Washington Case Law Update: Contract Provision May Entitle Prevailing Party to Attorneys’ Fees
From the desk of Kyle D. Riley: Washington law requires trial courts to award attorneys’ fees to the prevailing party when the action is based on a contract that specifically provides for an award of attorneys’ fees to the prevailing party. However, when there are multiple causes of action brought in a single lawsuit, some of which are not based in contract, how do the courts approach an attorneys’ fee award? Read on to find out.

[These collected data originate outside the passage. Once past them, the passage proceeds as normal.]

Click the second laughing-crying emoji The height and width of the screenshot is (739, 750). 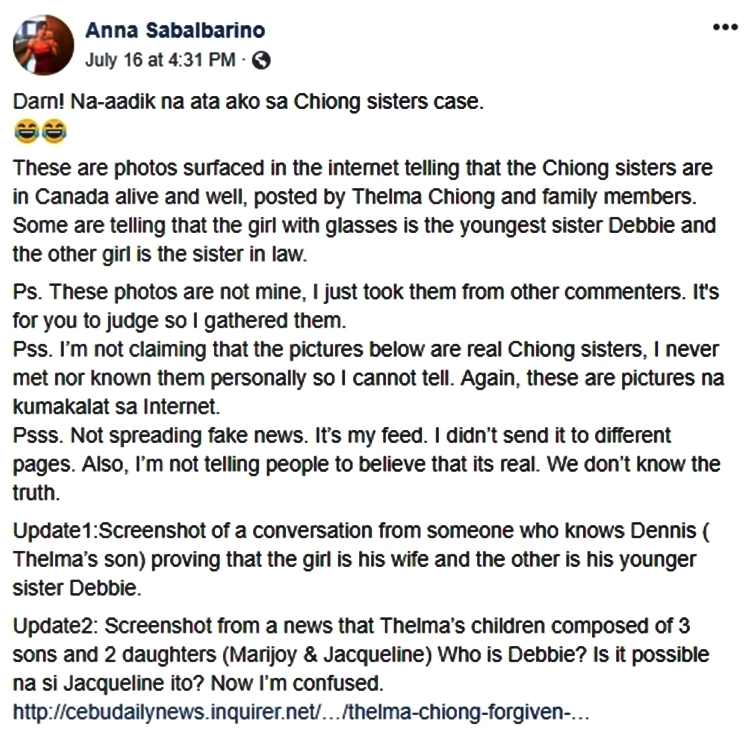(54, 132)
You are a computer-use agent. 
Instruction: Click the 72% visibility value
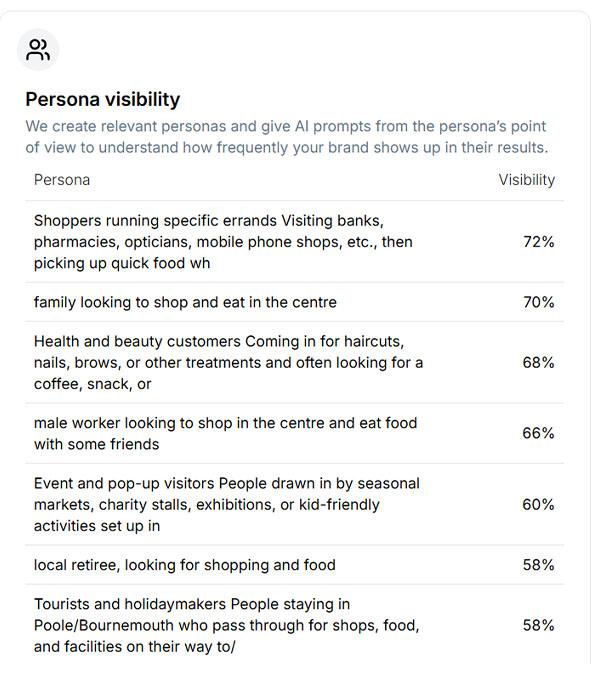pyautogui.click(x=538, y=242)
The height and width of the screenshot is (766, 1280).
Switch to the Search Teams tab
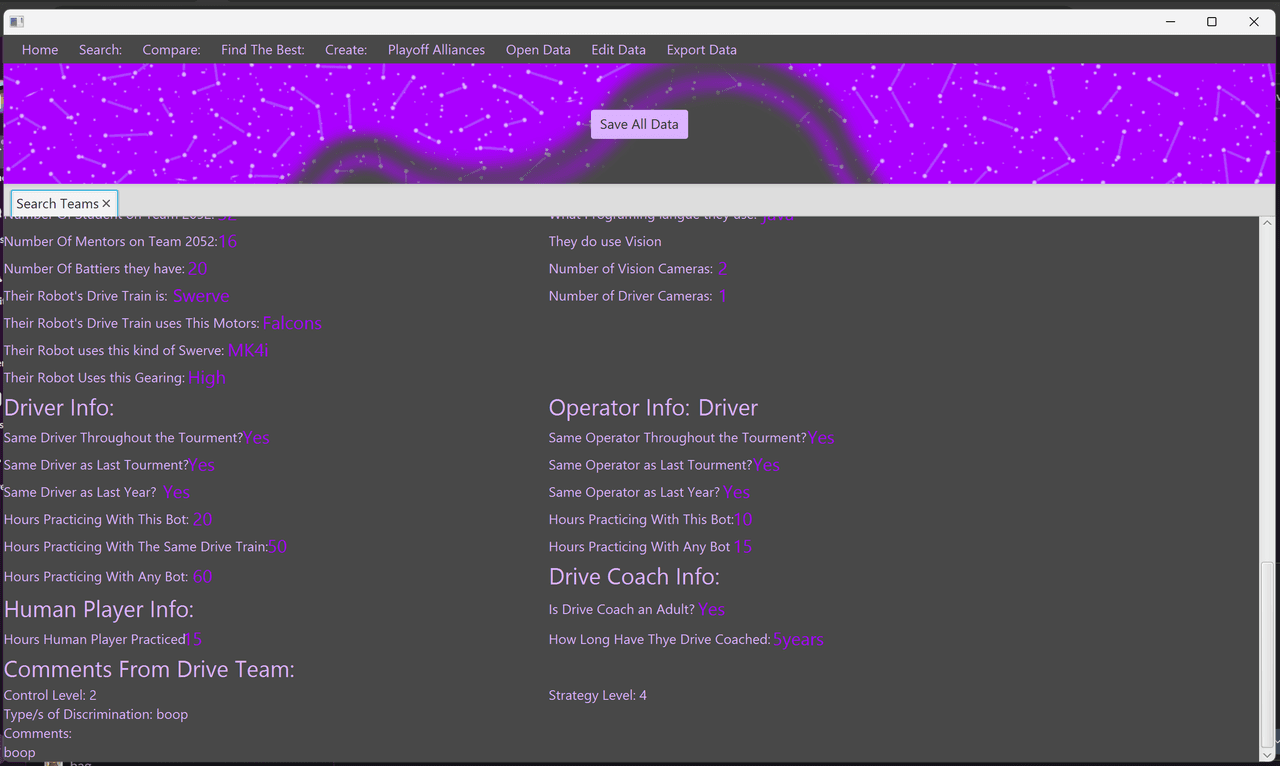coord(57,204)
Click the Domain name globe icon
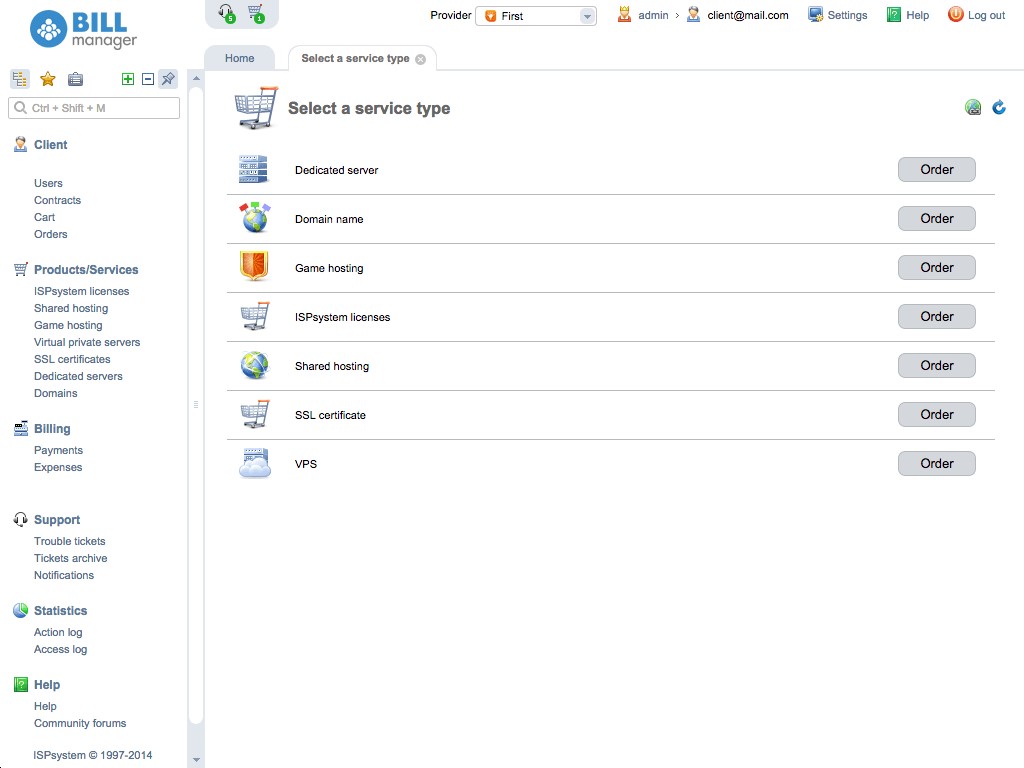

Claims Pointer: In this case arising out of an employment dispute, the Court of Appeals held that because the trial court carefully considered the request for attorneys’ fees and found that the hours spent on the case were reasonable, the trial court did not abuse its discretion in awarding a significant amount in attorneys’ fees. The case serves as an important reminder to review contracts carefully to identify attorneys’ fee provisions that may result in large attorneys’ fee awards.
Great Floors, LLC, v. Wholesale Floors, LLC, No. 75244-8-I, Washington Court of Appeals (July 31, 2017) (unpublished)
Great Floors, LLC (“Great Floors”), an Idaho-based specialty floor covering business, does business in both Washington and Idaho. Two of its long-term employees, Vice President of Commercial Sales Ian Martin (“Martin”) and Spokane Commercial Sales Division Manager Dan Gamble (“Gamble”), signed employment contracts containing nondisclosure agreements and agreements not to compete with Great Floors for one year after the termination of their employment. In January 2014, Martin and Gamble informed Great Floors that they were leaving the company and gave their two weeks’ notice. They took positions as Operations Consultants with Wholesale Floors, LLC (“Wholesale Floors”).
Both Martin and Gamble continued to have social contact with Great Floors’ customers and assisted Wholesale Floors with its preparations to...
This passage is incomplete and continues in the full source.